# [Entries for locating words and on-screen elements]
——
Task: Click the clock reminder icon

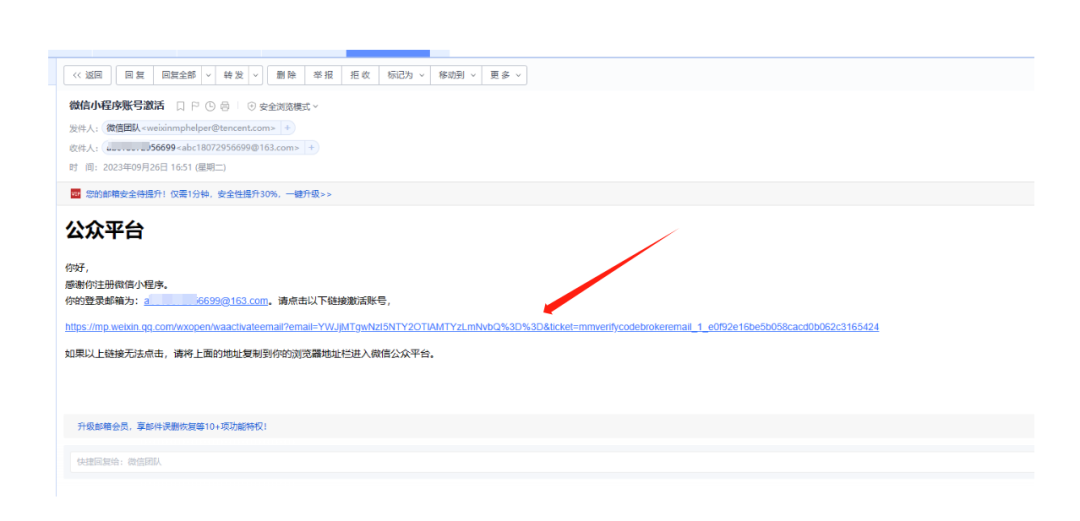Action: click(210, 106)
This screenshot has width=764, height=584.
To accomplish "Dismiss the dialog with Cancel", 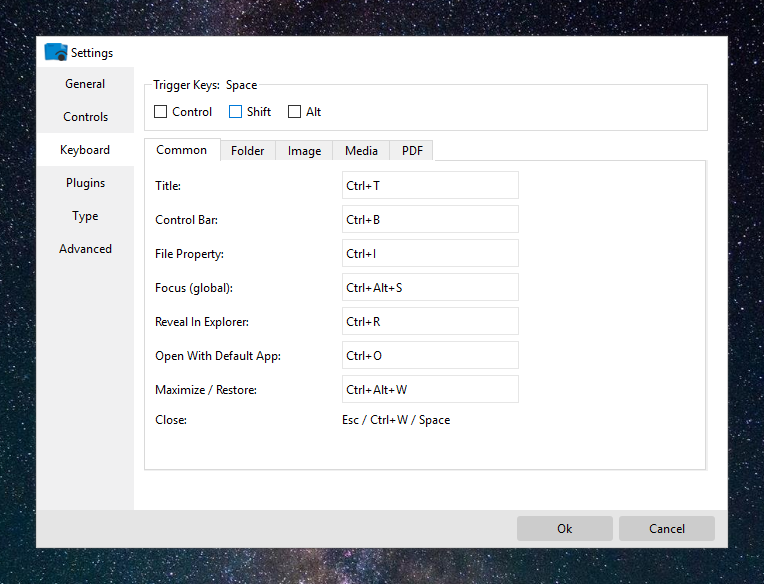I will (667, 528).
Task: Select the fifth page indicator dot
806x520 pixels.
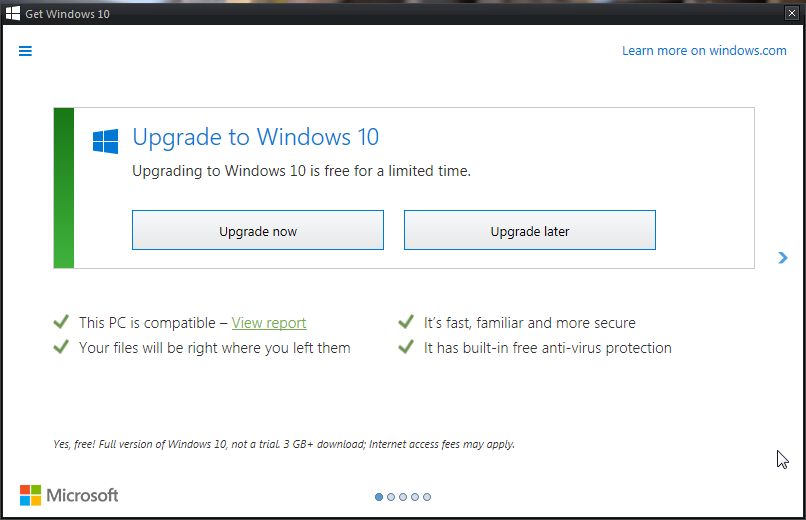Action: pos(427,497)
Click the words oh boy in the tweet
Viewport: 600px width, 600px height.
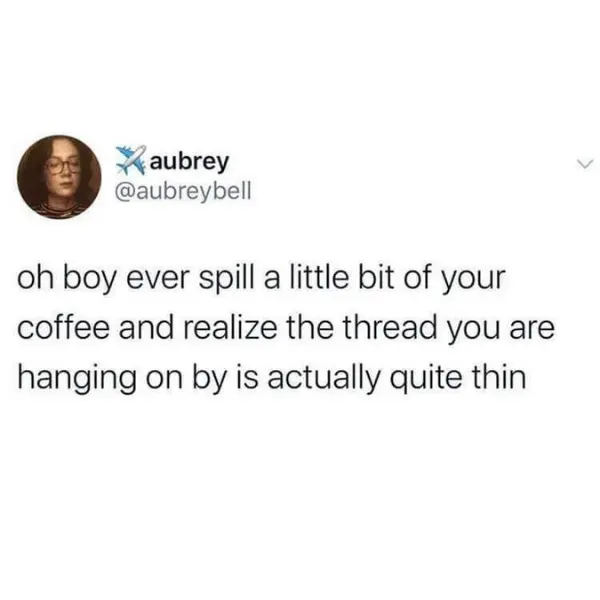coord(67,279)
——
# [REQUEST]
Please lay out the part of the material that opens with the line containing "Task: Select the fifth page indicator dot" and closes at the end of the material as a Markdown table with the columns Number and Text, one line per row, skipping any blank lines. Leave the pictures out.

# [SOLUTION TO THE EXERCISE]
| Number | Text |
|---|---|
| 1 | Task: Select the fifth page indicator dot |
| 2 | 806x520 pixels. |
| 3 | Action: pos(427,497) |
| 4 | Click the words oh boy in the tweet |
| 5 | Viewport: 600px width, 600px height. |
| 6 | coord(67,279) |